Hide Forgot
Description of problem: Bridge linux profile is not activated and stuck in connecting state after reboot After rebooting a host with latest NM 1.20.0-3.el8.x86_64, the linux bridge that was active before reboot, stay as connecting state after reboot and effects RHV hosts. before reboot: NAME UUID TYPE DEVICE ovirtmgmt 23aeb48d-c4f6-4cdc-ae2c-c268c2fb2159 bridge ovirtmgmt ens4f0 e47db561-27c5-4399-a553-39d694a6b932 ethernet ens4f0 ovirtmgmt bridge connected ovirtmgmt after reboot: ovirtmgmt bridge connecting (getting IP configuration) ovirtmgmt This cause the network configuration on the host to break after reboot. Version-Release number of selected component (if applicable): NetworkManager-1.20.0-3.el8.x86_64 How reproducible: 100% Steps to Reproduce: 1. Add rhel8.1 host with NM 1.20.0-3.el8.x86_64 to RHV manager 2. Reboot host Actual results: linux bridge(ovirtmgmt) stuck in connecting state Expected results: linux bridge(ovirtmgmt) should be connected
Two issues: For one, in the log you see multiple connection profiles. For example connection b967a965-4bd2-4fd8-99b2-b6d81d27cc7a from /etc/sysconfig/network-scripts/ifcfg-ens4f0. That is a regular ethernet profile, not a slave profile for a bridge (it has no "connection.master" property set). Overall, there is no available slave profile for device "ens4f0" that would be suitable slave profile. I don't know what the state was before reboot, but obviously, if you don't persist suitable profiles before rebooting, it's not gonna work afterwards. I would guess, that e47db561-27c5-4399-a553-39d694a6b932 was only-in-memory. Check the path with `nmcli -f all connection`, if it's /run/NetworkManager/system-conections, then it's in-memory and will be lost after reboot. A second problem is Oct 09 23:35:07 localhost.localdomain dhclient[1434]: DHCPDISCOVER on ens4f0 to 255.255.255.255 port 67 interval 7 (xid=0xbca830c) This is dracut/initrd, which configures the interface by running dhclient on it. Later, when NM starts, it sees that the interface "ens4f0" is already pre-configured by something else. This results in <info> [1570693052.3064] manager: (ens4f0): assume: will attempt to assume matching connection 'ens4f0' (b967a965-4bd2-4fd8-99b2-b6d81d27cc7a) (guessed) this means, that NetworkManager will try to gracefully take over the pre-configured device with the plain ethernet connection. Though, that will not work very well, and I don't think that is what is intended. This behaviour where initrd preconfigures the device with dhclient and passes it to later boot (NetworkManager) has many issues. In rhel-8.2, those will be solved by also running NetworkManager in initrd.

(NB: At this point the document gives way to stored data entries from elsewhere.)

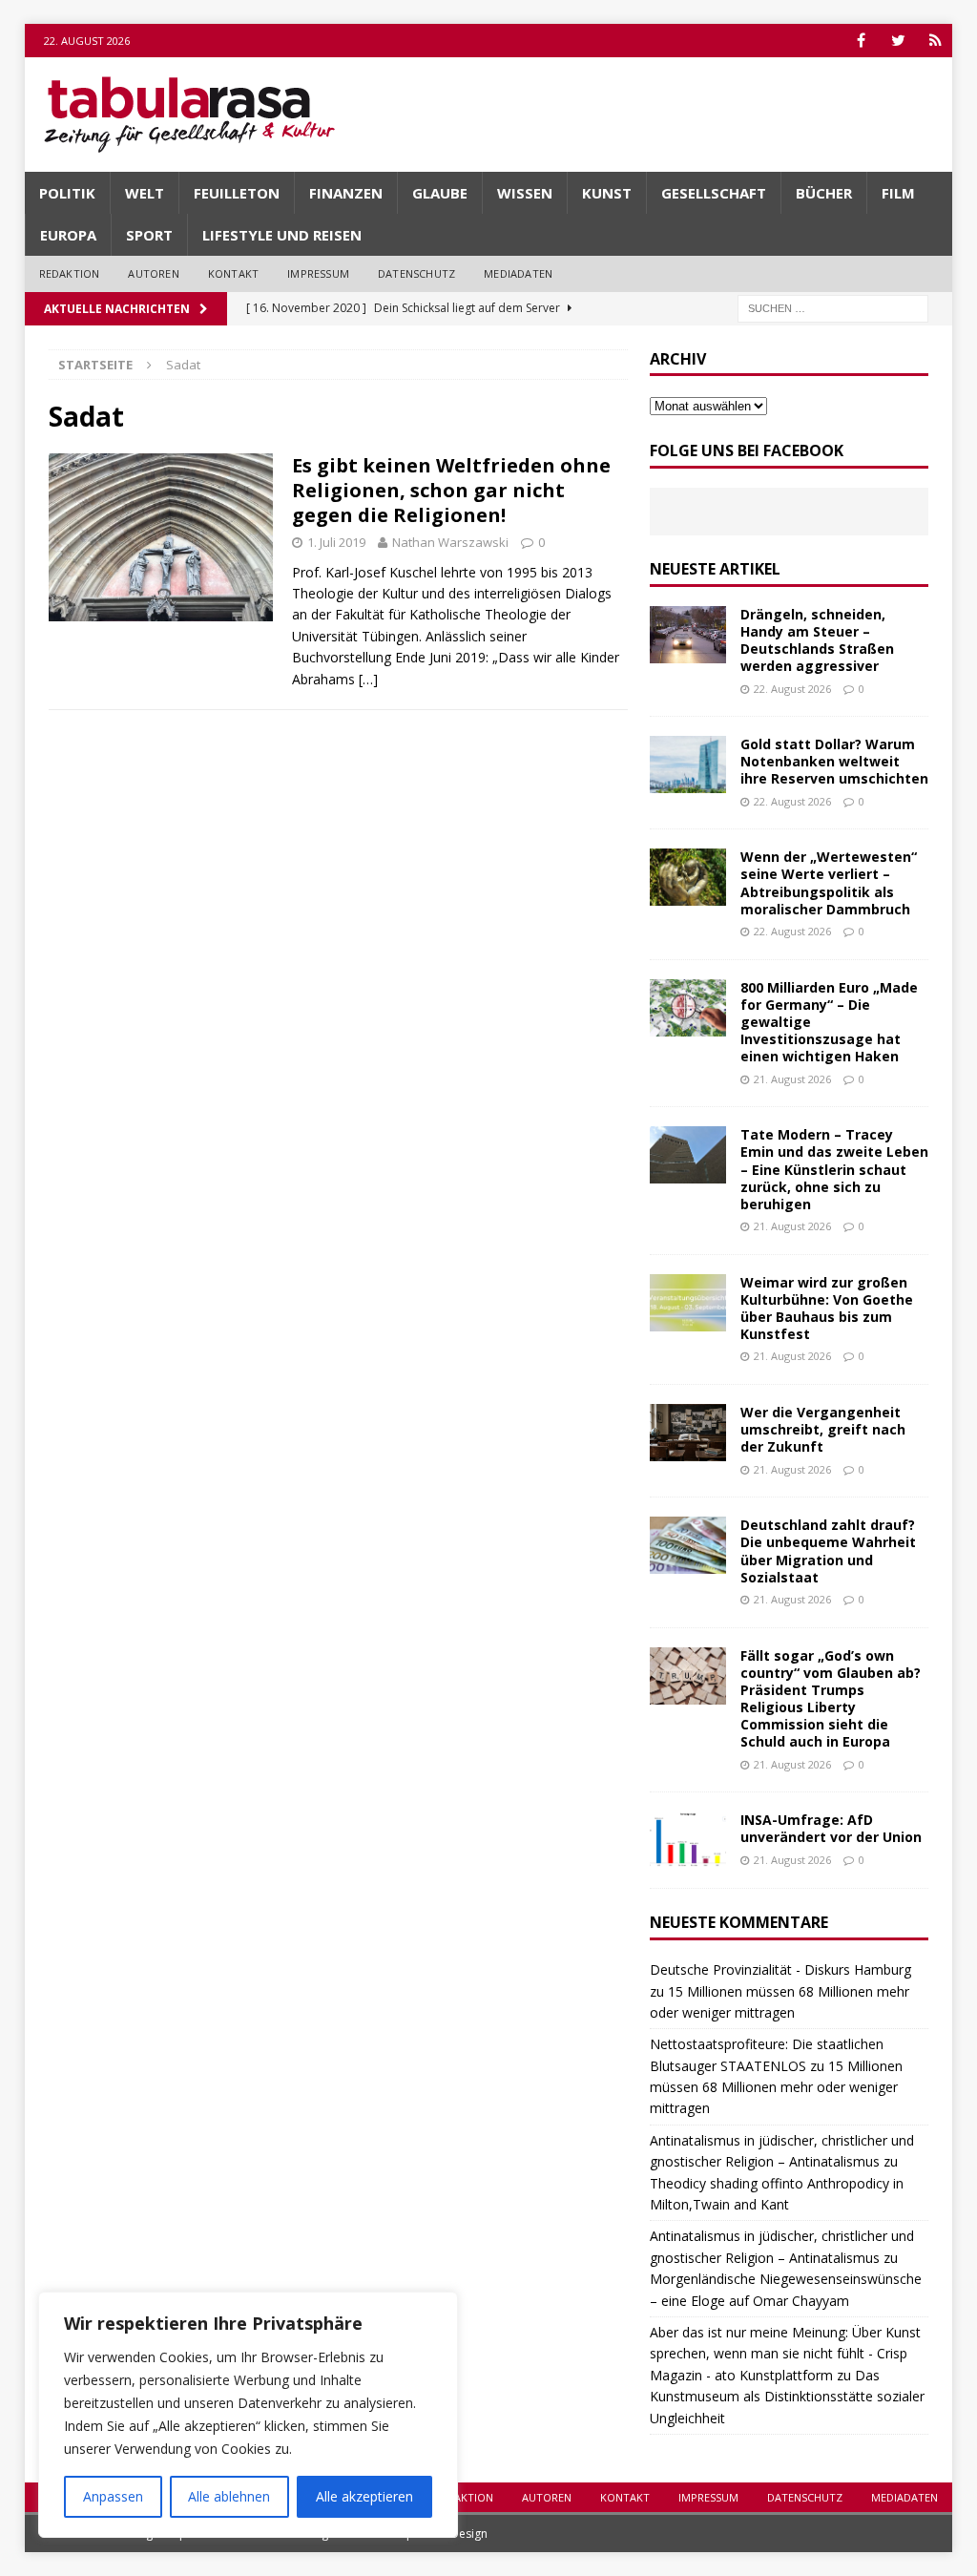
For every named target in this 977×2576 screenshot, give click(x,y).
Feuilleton (237, 192)
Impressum (318, 273)
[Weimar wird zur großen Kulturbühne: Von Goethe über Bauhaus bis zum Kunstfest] (688, 1302)
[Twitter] (898, 40)
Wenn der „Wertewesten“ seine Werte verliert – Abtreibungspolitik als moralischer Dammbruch (828, 883)
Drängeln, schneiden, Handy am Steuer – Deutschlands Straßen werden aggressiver (817, 640)
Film (898, 192)
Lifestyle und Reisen (282, 234)
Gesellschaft (713, 192)
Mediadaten (518, 273)
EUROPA (68, 234)
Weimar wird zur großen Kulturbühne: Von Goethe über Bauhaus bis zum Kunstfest (826, 1308)
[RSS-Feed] (935, 40)
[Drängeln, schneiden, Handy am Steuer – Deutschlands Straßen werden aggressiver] (688, 634)
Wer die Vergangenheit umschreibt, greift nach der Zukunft (822, 1429)
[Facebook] (861, 40)
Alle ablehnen (229, 2496)
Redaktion (69, 273)
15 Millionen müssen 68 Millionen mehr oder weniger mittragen (776, 2087)
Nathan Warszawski (450, 542)
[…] (368, 679)
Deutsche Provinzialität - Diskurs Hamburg (780, 1969)
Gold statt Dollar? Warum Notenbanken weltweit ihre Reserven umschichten (834, 761)
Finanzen (346, 192)
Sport (149, 234)
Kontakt (233, 273)
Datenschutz (416, 273)
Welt (144, 192)
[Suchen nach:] (833, 307)
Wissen (524, 192)
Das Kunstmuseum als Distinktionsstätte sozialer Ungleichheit (787, 2396)
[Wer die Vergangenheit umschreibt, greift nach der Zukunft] (688, 1432)
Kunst (607, 192)
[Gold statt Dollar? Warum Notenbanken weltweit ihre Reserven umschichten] (688, 764)
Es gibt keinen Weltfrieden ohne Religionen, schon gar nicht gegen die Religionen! (451, 490)
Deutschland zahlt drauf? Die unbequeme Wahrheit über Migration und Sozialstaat (828, 1551)
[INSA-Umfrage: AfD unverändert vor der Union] (688, 1840)
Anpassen (113, 2496)
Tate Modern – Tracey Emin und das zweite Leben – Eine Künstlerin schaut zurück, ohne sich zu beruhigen (834, 1169)
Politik (67, 192)
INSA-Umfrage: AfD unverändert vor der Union (831, 1828)
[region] (248, 2415)
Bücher (824, 192)
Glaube (440, 192)
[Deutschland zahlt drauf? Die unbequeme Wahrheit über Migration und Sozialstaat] (688, 1545)
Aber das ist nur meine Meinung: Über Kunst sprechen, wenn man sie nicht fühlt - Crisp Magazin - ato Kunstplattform (785, 2353)
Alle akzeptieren (364, 2496)
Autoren (153, 273)
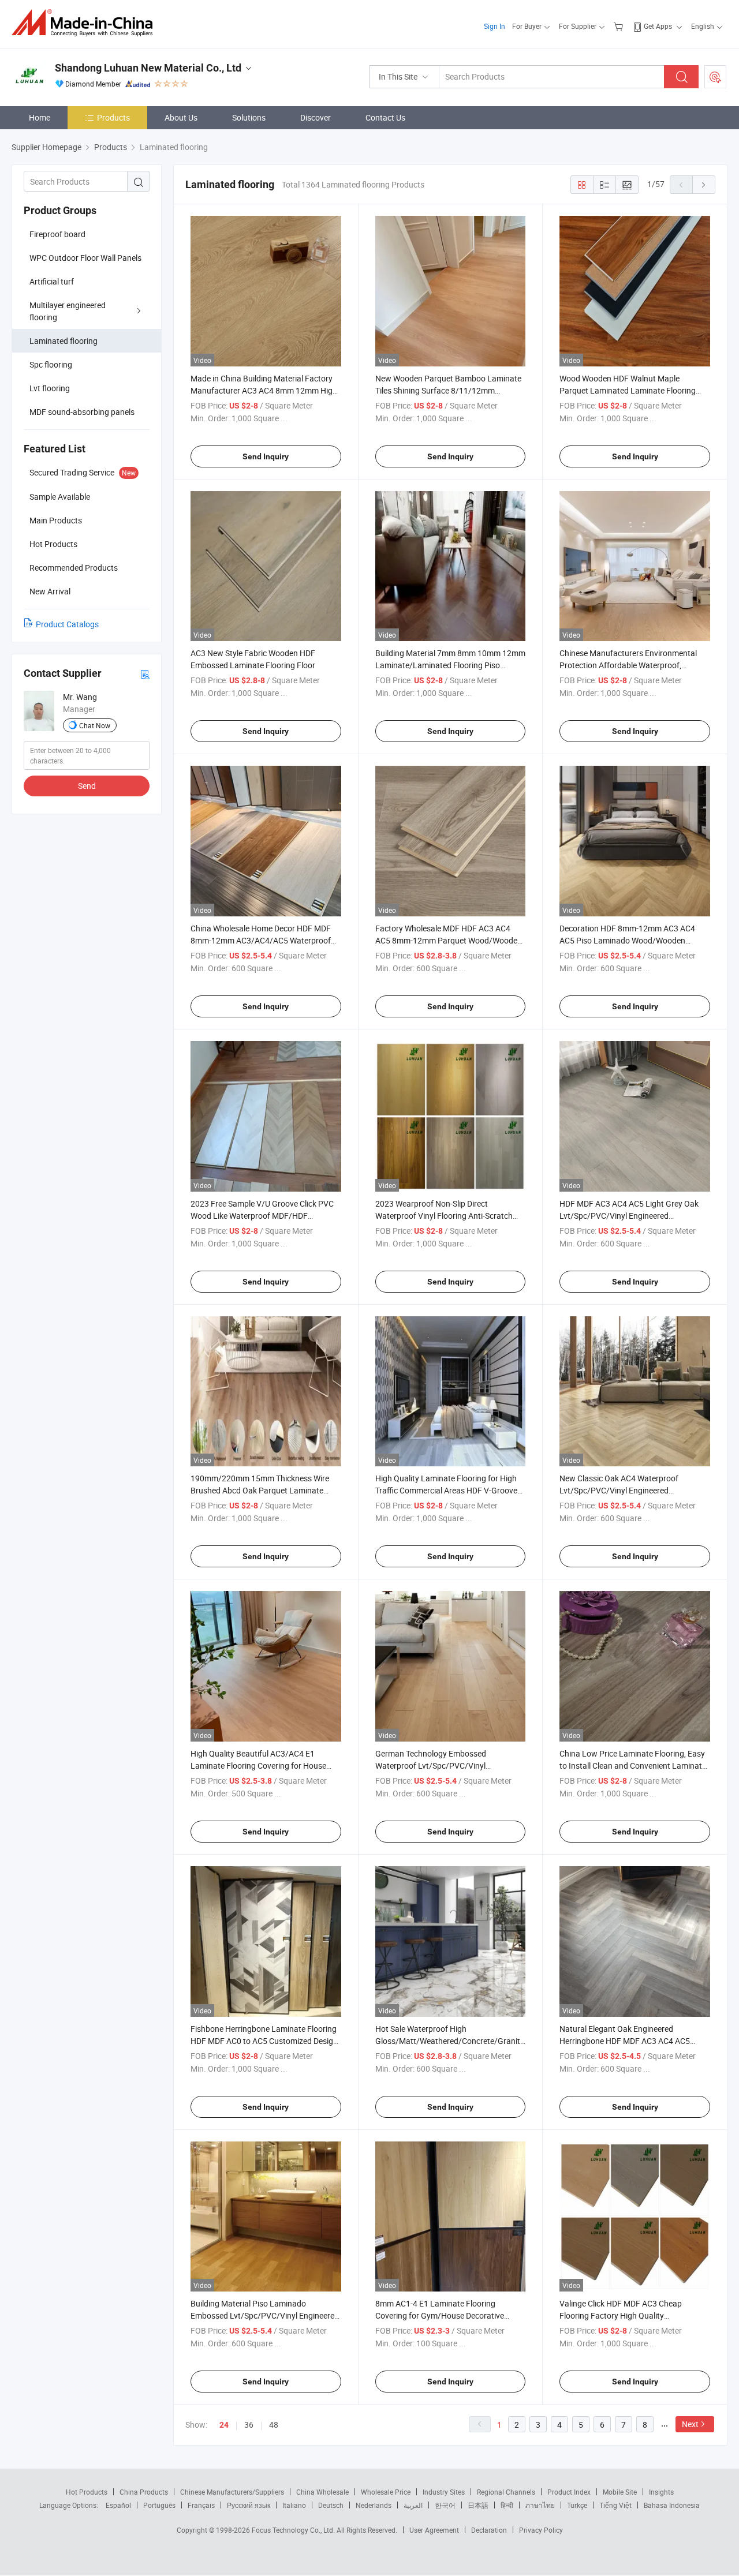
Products (113, 117)
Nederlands (373, 2505)
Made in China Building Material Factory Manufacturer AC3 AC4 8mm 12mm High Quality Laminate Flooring (264, 390)
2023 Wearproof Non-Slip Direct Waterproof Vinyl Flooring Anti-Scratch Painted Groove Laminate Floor (444, 1215)
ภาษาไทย (540, 2505)
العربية (413, 2505)
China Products (144, 2491)
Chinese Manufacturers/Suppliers (232, 2491)
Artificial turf (51, 281)
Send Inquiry (265, 456)
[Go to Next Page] (704, 184)
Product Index (569, 2491)
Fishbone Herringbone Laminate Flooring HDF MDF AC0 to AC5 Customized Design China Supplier (264, 2040)
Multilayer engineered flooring (67, 311)
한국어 (445, 2505)
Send (87, 785)
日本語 (478, 2505)
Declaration (489, 2529)
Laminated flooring (63, 340)
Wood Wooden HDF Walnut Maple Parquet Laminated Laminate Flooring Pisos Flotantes (627, 390)
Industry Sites (444, 2491)
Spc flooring (50, 364)
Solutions (249, 117)
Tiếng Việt (615, 2505)
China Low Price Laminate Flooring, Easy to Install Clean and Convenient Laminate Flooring (632, 1765)
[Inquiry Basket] (620, 26)
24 (224, 2424)
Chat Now (94, 725)
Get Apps (658, 26)
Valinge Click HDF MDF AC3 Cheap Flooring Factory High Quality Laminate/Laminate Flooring (620, 2315)
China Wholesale (322, 2491)
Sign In (494, 26)
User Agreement (434, 2529)
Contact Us (385, 117)
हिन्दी (507, 2505)
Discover (315, 117)
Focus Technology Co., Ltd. (294, 2529)
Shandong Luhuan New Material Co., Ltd (148, 68)
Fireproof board (57, 234)
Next (690, 2423)
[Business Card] (145, 674)
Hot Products (86, 2491)
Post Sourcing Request (715, 76)
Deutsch (331, 2505)
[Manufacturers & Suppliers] (86, 22)
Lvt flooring (49, 388)
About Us (181, 117)
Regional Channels (506, 2491)
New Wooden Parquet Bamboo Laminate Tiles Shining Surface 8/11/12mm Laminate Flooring (448, 390)
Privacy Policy (541, 2529)
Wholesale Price (385, 2491)
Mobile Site (620, 2491)
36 (248, 2424)
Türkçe (577, 2505)
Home (39, 117)
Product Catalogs (67, 624)
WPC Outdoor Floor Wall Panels (85, 257)
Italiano (294, 2505)
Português (159, 2505)
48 (273, 2424)
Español (118, 2505)
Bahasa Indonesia (672, 2505)
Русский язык (248, 2505)
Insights (661, 2491)
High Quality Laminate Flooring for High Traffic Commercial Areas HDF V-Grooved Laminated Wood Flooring (448, 1490)
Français (201, 2505)
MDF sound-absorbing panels (82, 411)
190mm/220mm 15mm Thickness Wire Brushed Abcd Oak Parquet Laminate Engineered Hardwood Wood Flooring (260, 1490)
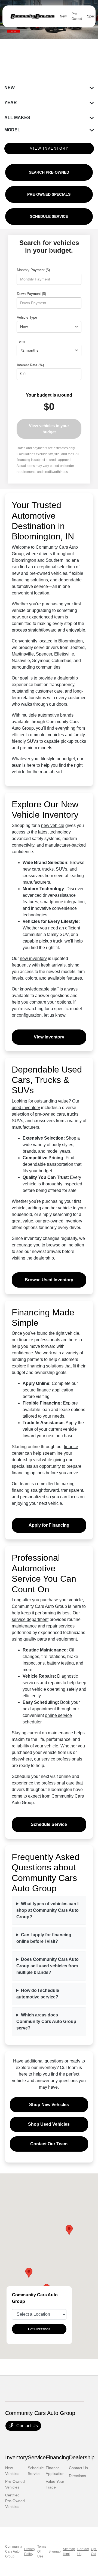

Turned out, that dracut was overwriting /etc/sysconfig/network-scripts/ifcfg-ens4f0 file during boot.
I don't think this is a bug in NetworkManager. What do you think? Can we close or reassign this?
(In reply to Thomas Haller from comment #3) > Turned out, that dracut was overwriting > /etc/sysconfig/network-scripts/ifcfg-ens4f0 file during boot. Thomas, are you saying that dracut that we had a proper ifcfg-ens4f0 as a bridge slave, but dracut unilaterally overwritten it with something else? Would you elaborate so this bug can be moved to the offending component?
> Thomas, are you saying that dracut that we had a proper ifcfg-ens4f0 as a bridge slave, but dracut unilaterally overwritten it with something else? That's what I am saying. > Would you elaborate so this bug can be moved to the offending component? The system is configured to do rd.neednet=1. Dracut does what it is requested to do. I don't know the offending comment. When installing the image, look at the resulting system for what is installed and configured. Then see where that configuration comes from.
Created attachment 1629177 [details] reproduction and workaround on plain RHEL 8.1 without RHV Red Hat Knowledge Base (Solution) 3017441 describes the behavior, the suggested workaround echo 'omit_dracutmodules+="ifcfg"' >> /etc/dracut.conf.d/99-disable_ifcfg.conf works for me.
The ifcfg files are protected by the fix, but I am interested to know if there are flows which results in an unexpected run time state.
vdsm-4.40.0-141.gitb9d2120.el8ev.x86_64 that was shipped with 4.4.0-5 doesn't includes the desired fix. moving back to MODIFIED
Verified on - vdsm-4.40.0-164.git38a19bb.el8ev.x86_64 with rhvm-4.4.0-0.9.master.el7.noarch
This bugzilla is included in oVirt 4.4.0 release, published on May 20th 2020. Since the problem described in this bug report should be resolved in oVirt 4.4.0 release, it has been closed with a resolution of CURRENT RELEASE. If the solution does not work for you, please open a new bug report.